Saved data entries:
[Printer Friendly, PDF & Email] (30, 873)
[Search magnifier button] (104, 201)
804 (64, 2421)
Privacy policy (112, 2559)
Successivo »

Work to complete> Could you reproduce every record exactly as it appears?

Result of the exercise>
[Printer Friendly, PDF & Email] (30, 873)
[Search magnifier button] (104, 201)
804 (64, 2421)
Privacy policy (112, 2559)
Successivo »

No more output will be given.